▶ **Extracted text**:
>> Begin
# Duckdb python API

- the same way of leading sakila data sa via terminal


In [5]:
import duckdb
from pathlib import Path

In [6]:
# duckdb path
duckdb_path = "data/sakila.duckdb"
Path(duckdb_path).unlink(missing_ok=True)
# Connect to duckdb file with context manager
# with statement
# the same way to ingest it in duckdb terminal duckdb..... < sql/ingest..
with duckdb.connect(duckdb_path) as conn, open("sql/load_sakila.sql") as ingest_scripts:
    # connect script and read the content
    conn.sql(ingest_scripts.read())
    # create pandas dataframe from the created duckdb connection
    description = conn.sql("DESC;").df()
    film = conn.sql("FROM film;").df()


# check put the created dataframes
film.head()

Unnamed: 0,film_id,title,description,release_year,language_id,original_language_id,rental_duration,rental_rate,length,replacement_cost,rating,special_features,last_update
0,1,ACADEMY DINOSAUR,A Epic Drama of a Feminist And a Mad Scientist...,2006,1,,6,0.99,86,20.99,PG,"Deleted Scenes,Behind the Scenes",2021-03-06 15:52:00
1,2,ACE GOLDFINGER,A Astounding Epistle of a Database Administrat...,2006,1,,3,4.99,48,12.99,G,"Trailers,Deleted Scenes",2021-03-06 15:52:00
2,3,ADAPTATION HOLES,A Astounding Reflection of a Lumberjack And a ...,2006,1,,7,2.99,50,18.99,NC-17,"Trailers,Deleted Scenes",2021-03-06 15:52:00
3,4,AFFAIR PREJUDICE,A Fanciful Documentary of a Frisbee And a Lumb...,2006,1,,5,2.99,117,26.99,G,"Commentaries,Behind the Scenes",2021-03-06 15:52:00
4,5,AFRICAN EGG,A Fast-Paced Documentary of a Pastry Chef And ...,2006,1,,6,2.99,130,22.99,G,Deleted Scenes,2021-03-06 15:52:00


In [7]:
description.head(3)
>> End
▶ **Items**:
>> Begin
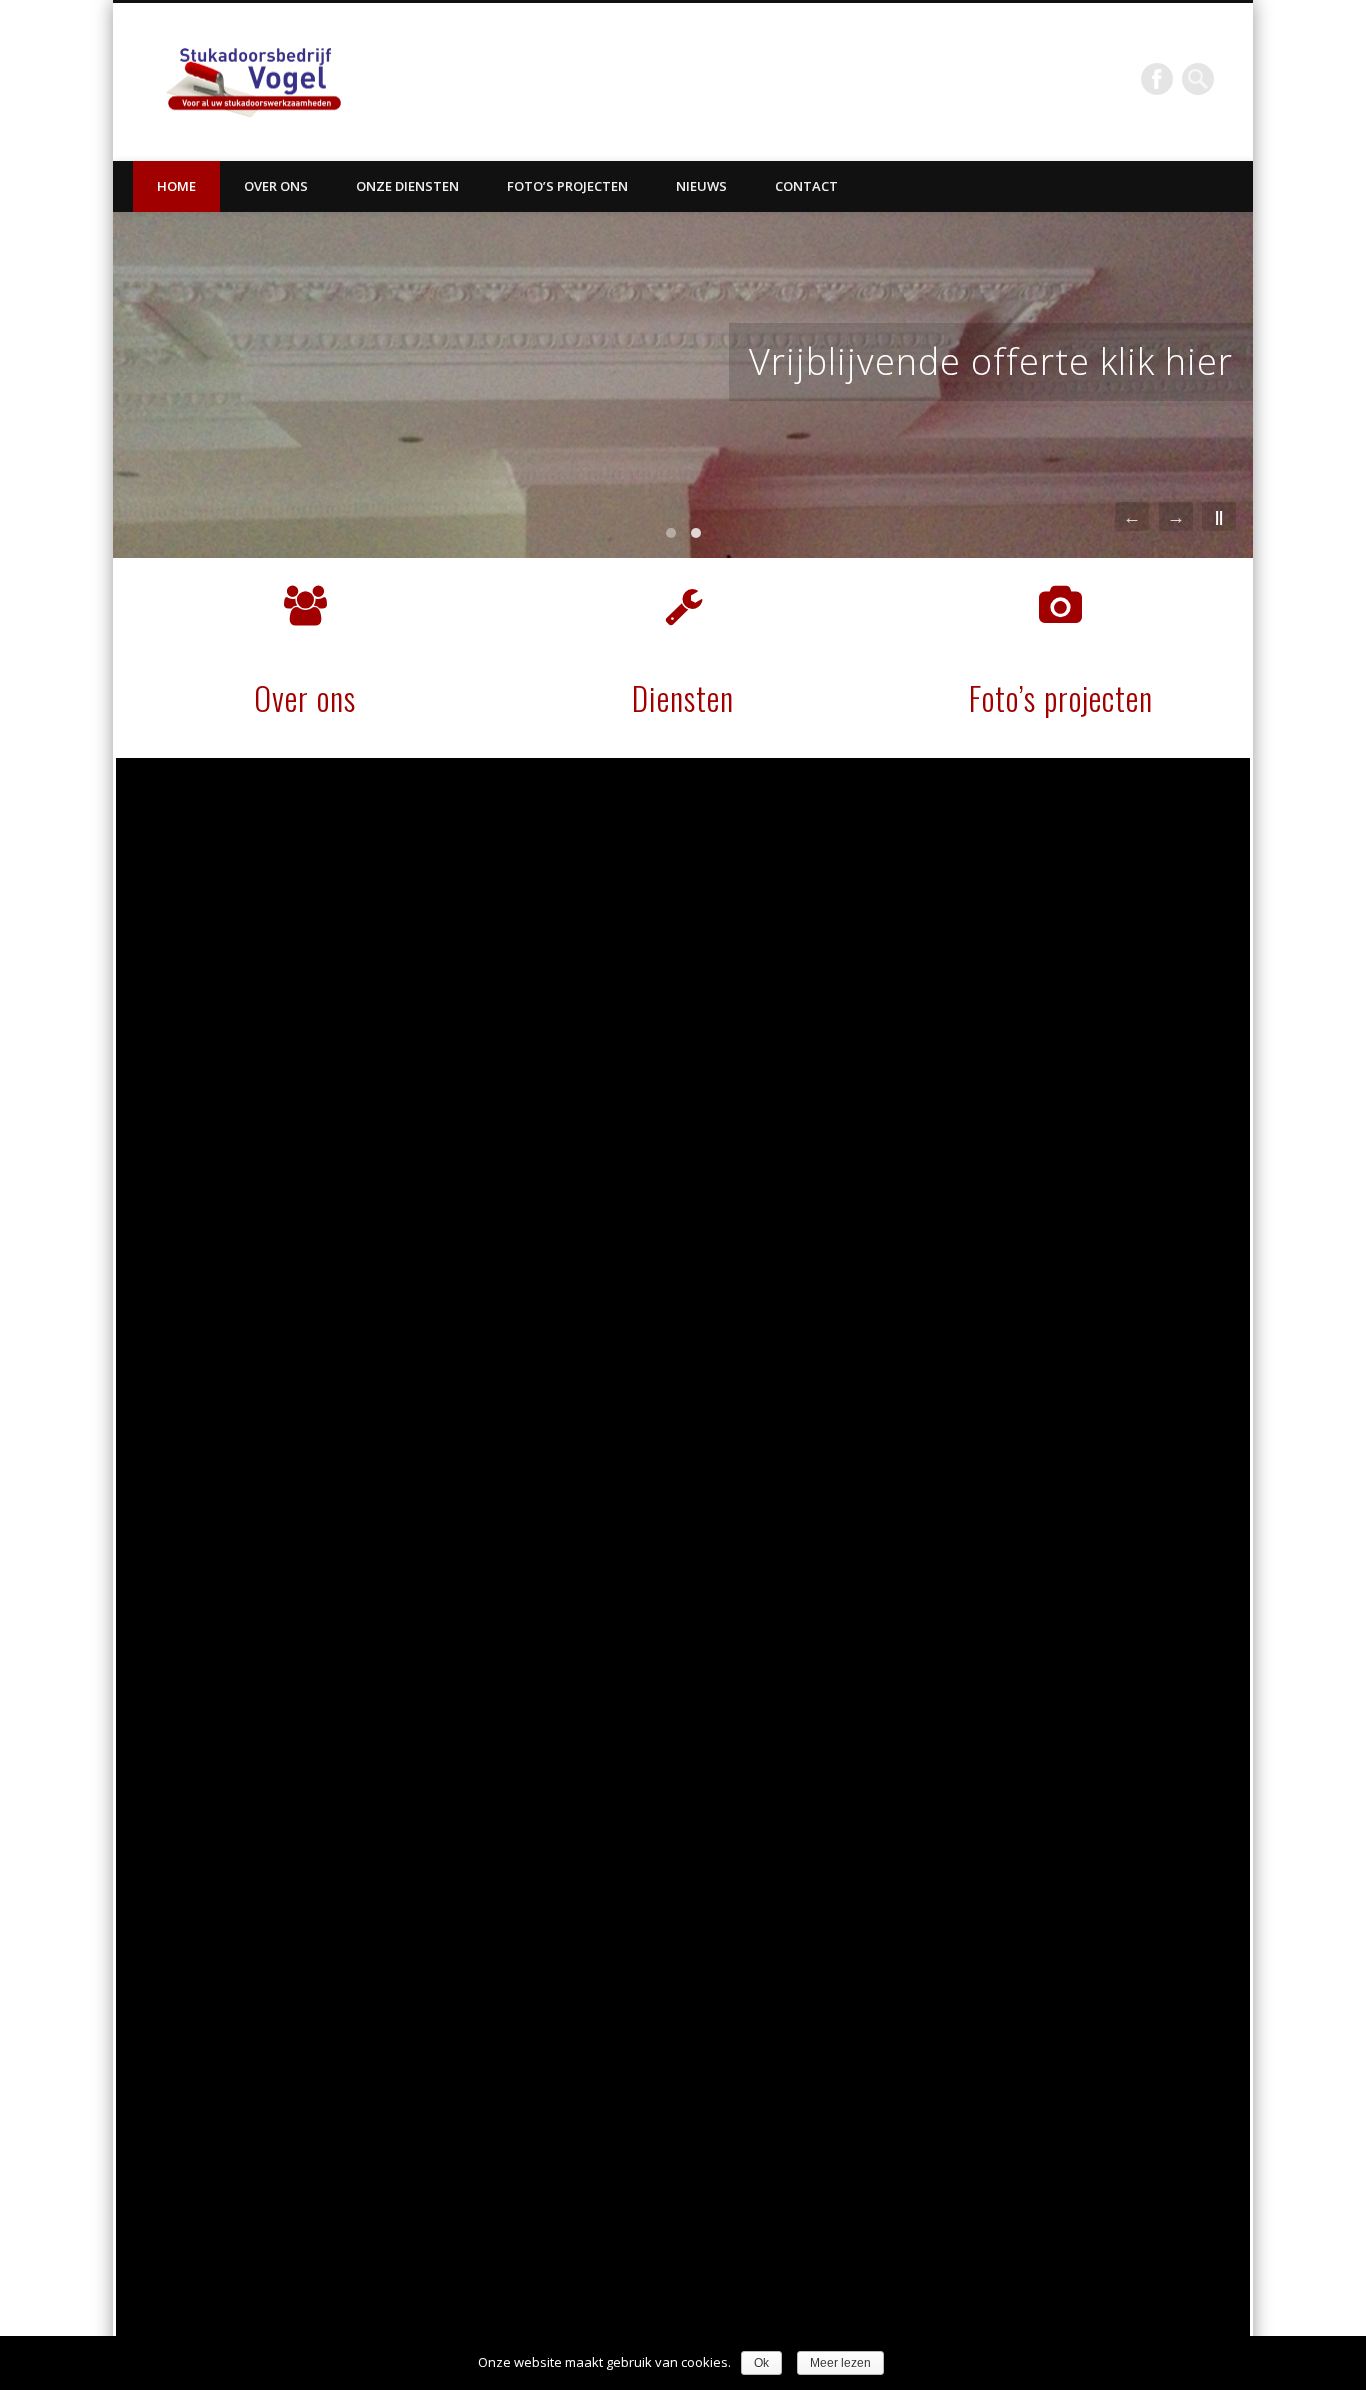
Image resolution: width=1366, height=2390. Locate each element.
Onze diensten (407, 186)
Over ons (276, 186)
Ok (761, 2363)
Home (176, 186)
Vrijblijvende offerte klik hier (991, 361)
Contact (806, 186)
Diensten (683, 697)
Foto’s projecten (567, 186)
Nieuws (701, 186)
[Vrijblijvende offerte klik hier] (683, 385)
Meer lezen (840, 2363)
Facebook (1157, 79)
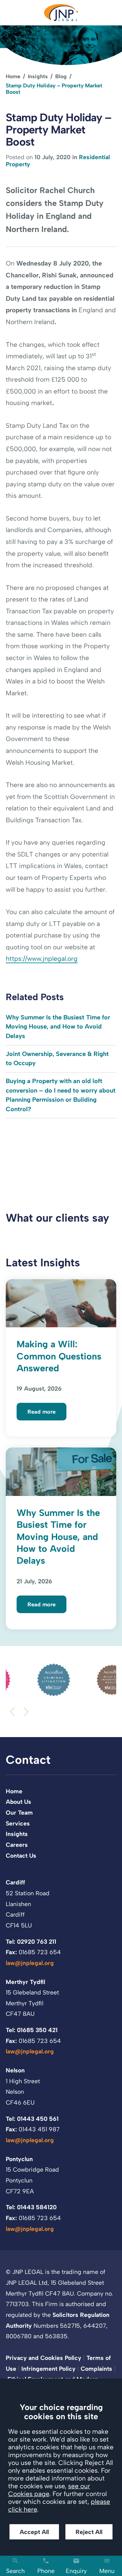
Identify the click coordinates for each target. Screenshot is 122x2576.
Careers (17, 1844)
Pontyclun (19, 2158)
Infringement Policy (48, 2368)
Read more (41, 1411)
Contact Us (21, 1855)
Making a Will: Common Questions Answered (59, 1356)
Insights (38, 76)
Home (13, 76)
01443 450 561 (38, 2118)
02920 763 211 (36, 1941)
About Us (18, 1801)
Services (18, 1823)
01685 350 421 (37, 2029)
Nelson (15, 2070)
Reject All (89, 2531)
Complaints (96, 2368)
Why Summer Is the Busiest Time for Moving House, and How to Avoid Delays (58, 1027)
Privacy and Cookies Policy (43, 2357)
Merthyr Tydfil (25, 1981)
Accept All (34, 2531)
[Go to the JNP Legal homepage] (61, 12)
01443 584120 (37, 2207)
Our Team (19, 1812)
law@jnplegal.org (30, 1962)
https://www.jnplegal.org (42, 959)
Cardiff (15, 1882)
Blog (61, 76)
>> End
▶ **Prompt**: Copy the DuckDB Python API notebook between "- the same way" and "duckdb..... < sql/ingest..", inclusive, and substitute "db_path" for "duckdb_path". The records have no connection to the DuckDB Python API notebook.

▶ **Full output**:
- the same way of leading sakila data sa via terminal


In [5]:
import duckdb
from pathlib import Path

In [6]:
# duckdb path
db_path = "data/sakila.duckdb"
Path(db_path).unlink(missing_ok=True)
# Connect to duckdb file with context manager
# with statement
# the same way to ingest it in duckdb terminal duckdb..... < sql/ingest..